**Records supplied**
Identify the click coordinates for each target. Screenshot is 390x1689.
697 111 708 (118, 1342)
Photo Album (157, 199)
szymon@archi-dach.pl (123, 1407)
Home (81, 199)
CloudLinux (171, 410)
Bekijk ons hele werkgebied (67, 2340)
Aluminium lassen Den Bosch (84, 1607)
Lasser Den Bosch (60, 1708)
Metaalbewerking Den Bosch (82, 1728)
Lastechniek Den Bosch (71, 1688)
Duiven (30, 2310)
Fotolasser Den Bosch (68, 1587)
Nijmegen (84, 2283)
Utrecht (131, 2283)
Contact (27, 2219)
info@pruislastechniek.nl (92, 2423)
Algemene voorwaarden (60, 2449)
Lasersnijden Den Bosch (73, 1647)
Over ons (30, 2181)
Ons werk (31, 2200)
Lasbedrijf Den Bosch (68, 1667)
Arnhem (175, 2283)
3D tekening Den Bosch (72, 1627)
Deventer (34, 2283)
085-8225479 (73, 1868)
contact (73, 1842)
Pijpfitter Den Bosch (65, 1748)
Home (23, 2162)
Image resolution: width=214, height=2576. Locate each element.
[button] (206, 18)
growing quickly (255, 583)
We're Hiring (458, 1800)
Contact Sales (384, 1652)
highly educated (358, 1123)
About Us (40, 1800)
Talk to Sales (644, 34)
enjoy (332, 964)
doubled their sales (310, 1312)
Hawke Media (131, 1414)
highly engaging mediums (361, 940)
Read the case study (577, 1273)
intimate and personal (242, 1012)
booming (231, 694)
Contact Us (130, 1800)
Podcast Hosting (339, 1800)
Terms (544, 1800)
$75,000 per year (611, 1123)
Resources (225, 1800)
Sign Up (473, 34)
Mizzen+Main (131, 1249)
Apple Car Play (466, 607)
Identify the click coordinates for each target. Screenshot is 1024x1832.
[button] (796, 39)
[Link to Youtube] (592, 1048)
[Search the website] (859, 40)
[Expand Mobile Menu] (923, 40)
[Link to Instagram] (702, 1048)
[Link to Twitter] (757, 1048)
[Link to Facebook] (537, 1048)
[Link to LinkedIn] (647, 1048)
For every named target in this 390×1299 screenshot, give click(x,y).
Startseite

**Problem statement**
After reading the listing above, print each line back exactly.

**Task response**
Identify the click coordinates for each target. Screenshot is 390x1689.
697 111 708 (118, 1342)
Photo Album (157, 199)
szymon@archi-dach.pl (123, 1407)
Home (81, 199)
CloudLinux (171, 410)
Bekijk ons hele werkgebied (67, 2340)
Aluminium lassen Den Bosch (84, 1607)
Lasser Den Bosch (60, 1708)
Metaalbewerking Den Bosch (82, 1728)
Lastechniek Den Bosch (71, 1688)
Duiven (30, 2310)
Fotolasser Den Bosch (68, 1587)
Nijmegen (84, 2283)
Utrecht (131, 2283)
Contact (27, 2219)
info@pruislastechniek.nl (92, 2423)
Algemene voorwaarden (60, 2449)
Lasersnijden Den Bosch (73, 1647)
Over ons (30, 2181)
Ons werk (31, 2200)
Lasbedrijf Den Bosch (68, 1667)
Arnhem (175, 2283)
3D tekening Den Bosch (72, 1627)
Deventer (34, 2283)
085-8225479 (73, 1868)
contact (73, 1842)
Pijpfitter Den Bosch (65, 1748)
Home (23, 2162)
Image resolution: width=214, height=2576. Locate each element.
[button] (206, 18)
growing quickly (255, 583)
We're Hiring (458, 1800)
Contact Sales (384, 1652)
highly educated (358, 1123)
About Us (40, 1800)
Talk to Sales (644, 34)
enjoy (332, 964)
doubled their sales (310, 1312)
Hawke Media (131, 1414)
highly engaging mediums (361, 940)
Read the case study (577, 1273)
intimate and personal (242, 1012)
booming (231, 694)
Contact Us (130, 1800)
Podcast Hosting (339, 1800)
Terms (544, 1800)
$75,000 per year (611, 1123)
Resources (225, 1800)
Sign Up (473, 34)
Mizzen+Main (131, 1249)
Apple Car Play (466, 607)
Identify the click coordinates for each target. Screenshot is 1024x1832.
[button] (796, 39)
[Link to Youtube] (592, 1048)
[Search the website] (859, 40)
[Expand Mobile Menu] (923, 40)
[Link to Instagram] (702, 1048)
[Link to Twitter] (757, 1048)
[Link to Facebook] (537, 1048)
[Link to LinkedIn] (647, 1048)
For every named target in this 390×1299 screenshot, give click(x,y).
Startseite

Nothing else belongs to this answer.